By Qin Sun Stubis
When 2012 comes, some of the luckier old men and women in Asia will be very pleased to receive a special evergreen plant as a New Year’s gift. This plant is called a “Bonsai.” It symbolizes elegance and longevity.
To the untrained eye, Bonsais are nothing but small potted plants. You might even think you could make one yourself since the basic materials are nothing more than a shallow pottery tray, a young tree, and some soil. So what makes them so special?
Long known in the Far East for their grace and beauty, Bonsais are living “sculptures” that require years, sometimes decades, of loving care and hard work.
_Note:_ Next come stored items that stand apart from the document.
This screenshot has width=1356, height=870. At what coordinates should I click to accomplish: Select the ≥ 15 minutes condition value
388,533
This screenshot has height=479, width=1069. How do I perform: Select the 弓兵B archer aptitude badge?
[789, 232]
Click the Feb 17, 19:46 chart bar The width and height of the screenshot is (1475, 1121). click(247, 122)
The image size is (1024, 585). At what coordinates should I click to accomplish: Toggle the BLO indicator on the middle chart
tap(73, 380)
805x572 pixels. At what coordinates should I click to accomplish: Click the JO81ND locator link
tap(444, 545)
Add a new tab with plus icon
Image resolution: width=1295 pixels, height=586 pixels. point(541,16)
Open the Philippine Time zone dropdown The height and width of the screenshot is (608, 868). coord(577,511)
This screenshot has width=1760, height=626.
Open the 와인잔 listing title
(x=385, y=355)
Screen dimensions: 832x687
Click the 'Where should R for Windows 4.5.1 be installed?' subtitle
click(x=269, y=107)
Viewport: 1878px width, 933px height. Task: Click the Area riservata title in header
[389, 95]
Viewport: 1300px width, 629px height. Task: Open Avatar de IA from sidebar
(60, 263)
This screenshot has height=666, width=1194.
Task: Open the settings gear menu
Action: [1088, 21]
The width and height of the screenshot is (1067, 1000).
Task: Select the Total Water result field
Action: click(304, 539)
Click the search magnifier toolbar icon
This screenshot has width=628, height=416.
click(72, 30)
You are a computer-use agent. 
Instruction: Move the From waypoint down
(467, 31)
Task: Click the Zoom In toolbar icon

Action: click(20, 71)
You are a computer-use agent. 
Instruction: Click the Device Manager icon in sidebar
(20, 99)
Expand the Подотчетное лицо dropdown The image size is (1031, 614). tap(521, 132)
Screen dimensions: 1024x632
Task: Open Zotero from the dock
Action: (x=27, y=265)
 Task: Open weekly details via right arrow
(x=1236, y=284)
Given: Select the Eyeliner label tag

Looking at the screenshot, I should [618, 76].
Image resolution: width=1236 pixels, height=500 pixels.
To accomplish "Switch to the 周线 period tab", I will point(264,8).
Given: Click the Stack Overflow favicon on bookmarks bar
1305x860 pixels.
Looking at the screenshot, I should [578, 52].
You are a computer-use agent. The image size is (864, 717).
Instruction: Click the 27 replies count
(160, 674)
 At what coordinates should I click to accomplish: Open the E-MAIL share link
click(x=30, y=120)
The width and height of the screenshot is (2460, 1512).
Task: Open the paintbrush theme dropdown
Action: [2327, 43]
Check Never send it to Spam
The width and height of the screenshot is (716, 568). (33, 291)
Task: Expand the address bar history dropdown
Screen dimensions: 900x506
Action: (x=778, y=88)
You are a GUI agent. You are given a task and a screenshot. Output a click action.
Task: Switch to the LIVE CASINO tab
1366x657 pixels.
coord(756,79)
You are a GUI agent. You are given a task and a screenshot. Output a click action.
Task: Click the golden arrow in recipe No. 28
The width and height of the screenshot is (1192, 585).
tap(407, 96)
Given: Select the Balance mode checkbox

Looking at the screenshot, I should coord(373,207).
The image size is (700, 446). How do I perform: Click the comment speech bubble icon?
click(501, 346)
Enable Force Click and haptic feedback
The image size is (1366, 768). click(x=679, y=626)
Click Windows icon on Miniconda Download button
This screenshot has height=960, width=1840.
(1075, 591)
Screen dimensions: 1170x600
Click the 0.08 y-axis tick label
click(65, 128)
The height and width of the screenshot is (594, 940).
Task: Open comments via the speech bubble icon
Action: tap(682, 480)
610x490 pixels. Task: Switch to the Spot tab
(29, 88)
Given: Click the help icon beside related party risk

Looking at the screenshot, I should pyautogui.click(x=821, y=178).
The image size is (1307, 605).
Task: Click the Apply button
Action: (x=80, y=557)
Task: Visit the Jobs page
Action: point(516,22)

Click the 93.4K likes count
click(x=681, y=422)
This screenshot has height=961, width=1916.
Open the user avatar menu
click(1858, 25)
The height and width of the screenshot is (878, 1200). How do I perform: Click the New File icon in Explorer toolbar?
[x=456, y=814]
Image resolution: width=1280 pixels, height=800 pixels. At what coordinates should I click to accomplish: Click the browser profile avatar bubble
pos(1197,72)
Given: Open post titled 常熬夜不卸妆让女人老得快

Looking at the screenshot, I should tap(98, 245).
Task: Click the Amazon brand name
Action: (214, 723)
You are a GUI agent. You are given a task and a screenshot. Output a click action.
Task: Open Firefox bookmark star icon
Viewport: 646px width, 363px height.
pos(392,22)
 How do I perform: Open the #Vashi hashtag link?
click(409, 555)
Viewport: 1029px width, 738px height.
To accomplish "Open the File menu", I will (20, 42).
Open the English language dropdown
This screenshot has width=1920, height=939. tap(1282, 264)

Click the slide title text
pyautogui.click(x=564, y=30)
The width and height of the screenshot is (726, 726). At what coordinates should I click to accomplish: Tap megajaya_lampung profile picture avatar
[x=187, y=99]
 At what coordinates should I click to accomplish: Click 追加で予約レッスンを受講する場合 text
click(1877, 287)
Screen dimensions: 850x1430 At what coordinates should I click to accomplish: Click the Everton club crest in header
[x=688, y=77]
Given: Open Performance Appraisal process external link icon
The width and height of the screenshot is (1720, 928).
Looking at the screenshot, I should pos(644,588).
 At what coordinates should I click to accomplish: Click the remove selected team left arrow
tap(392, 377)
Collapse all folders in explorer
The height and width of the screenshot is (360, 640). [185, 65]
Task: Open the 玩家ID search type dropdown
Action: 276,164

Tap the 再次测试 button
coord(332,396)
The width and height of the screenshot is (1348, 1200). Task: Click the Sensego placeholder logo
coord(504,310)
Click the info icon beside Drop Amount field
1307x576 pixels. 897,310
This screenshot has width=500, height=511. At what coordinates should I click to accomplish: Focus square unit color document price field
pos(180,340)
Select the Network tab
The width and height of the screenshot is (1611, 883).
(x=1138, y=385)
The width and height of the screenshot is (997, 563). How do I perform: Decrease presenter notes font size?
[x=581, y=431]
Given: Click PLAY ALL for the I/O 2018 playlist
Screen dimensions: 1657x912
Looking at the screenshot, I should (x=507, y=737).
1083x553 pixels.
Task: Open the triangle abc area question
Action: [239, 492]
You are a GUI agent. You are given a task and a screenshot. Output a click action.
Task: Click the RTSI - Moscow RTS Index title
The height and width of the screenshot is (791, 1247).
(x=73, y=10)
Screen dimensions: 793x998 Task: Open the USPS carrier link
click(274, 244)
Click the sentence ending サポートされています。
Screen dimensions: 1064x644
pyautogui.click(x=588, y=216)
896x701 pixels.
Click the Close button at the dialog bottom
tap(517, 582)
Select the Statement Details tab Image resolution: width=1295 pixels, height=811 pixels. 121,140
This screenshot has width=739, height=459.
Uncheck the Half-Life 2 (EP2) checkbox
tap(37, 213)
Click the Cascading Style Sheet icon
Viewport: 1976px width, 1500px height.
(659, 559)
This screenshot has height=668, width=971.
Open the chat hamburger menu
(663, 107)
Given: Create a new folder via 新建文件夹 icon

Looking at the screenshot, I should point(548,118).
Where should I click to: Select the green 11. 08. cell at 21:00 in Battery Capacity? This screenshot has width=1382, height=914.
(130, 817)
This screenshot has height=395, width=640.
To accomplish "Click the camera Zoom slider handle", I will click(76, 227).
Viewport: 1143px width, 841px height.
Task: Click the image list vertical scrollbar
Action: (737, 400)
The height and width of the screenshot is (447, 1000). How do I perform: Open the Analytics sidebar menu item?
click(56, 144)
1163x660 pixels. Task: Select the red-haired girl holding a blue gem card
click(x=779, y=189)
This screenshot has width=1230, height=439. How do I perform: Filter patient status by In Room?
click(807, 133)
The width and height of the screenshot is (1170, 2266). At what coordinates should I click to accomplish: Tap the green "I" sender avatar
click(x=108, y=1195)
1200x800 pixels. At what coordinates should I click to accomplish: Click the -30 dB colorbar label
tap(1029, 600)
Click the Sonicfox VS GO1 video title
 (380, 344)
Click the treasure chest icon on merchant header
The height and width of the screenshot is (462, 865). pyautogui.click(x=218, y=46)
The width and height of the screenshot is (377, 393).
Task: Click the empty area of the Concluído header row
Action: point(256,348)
Their branches are carefully straightened, twisted or sculpted, their roots trimmed to absorb only a certain amount of water so the plants stay small, and their leaves are aesthetically layered according to a master plan engineered by a horticultural designer. Many Bonsais enjoy long lives and it’s difficult to know how old a Bonsai is by looking at one since 150 years’ worth of growth sometimes yields a “tree” only a foot or two high. It is no surprise that the Bonsai is synonymous with long life in many Asian countries.
Specially engineered from the tips of their leaves to the ends of their roots, Bonsais are probably the most artistic– and artificial–plants on earth. Growing up in China, I learned to appreciate Bonsais. I learned to appreciate their unnatural beauty just as sophisticated Europeans have learned to appreciate the beautiful, yet unnatural, positions of ballerinas. Both have stretched art and artifice to an improbable limit.
Like a Bonsai, a ballerina also obtains her grace and beauty through years of rigorous hard work. She makes impossibly unnatural steps look easy, and is able to bend herself into positions that in normal life might look odd.
When my daughter, Halley Stubis, wanted to learn to dance at the tender age of four, I signed her up for introductory classes to tap, jazz and ballet. It wasn’t long before she fell in love with ballet. She’s been taking classes for eight years now and is determined to work hard to perfect her skills. When we moved to Bethesda, Maryland earlier this year, one of my biggest challenges was to find her a great ballet school. We were lucky, for soon I found the Washington School of Ballet, which was only five miles from our home.
Renowned for its classical training, the Washington School of Ballet has been nurturing young dancers like Halley for more than six decades now. Halley is currently under the guidance of three terrifically talented teachers: Lilla Seber, Kristina Windom and Bahareh Sardari. They continue to shape and stretch her young body every day, allowing her to move and position herself in ways that most of us could never dream of doing.
A Bonsai and a ballerina may be far apart in many obvious ways: One originated in Asia and the other in Europe, and one is a plant and the other a human. But, being a ballerina’s mom and an Asian, I cannot help but see the Bonsai branches and leaves as the graceful arms and hands of a ballerina, and the roots as the dancing feet on a different stage. I admire both for their discipline and determination to achieve visual grace. To me, a Bonsai and ballerina are not that different, they are a perfect pair united by art.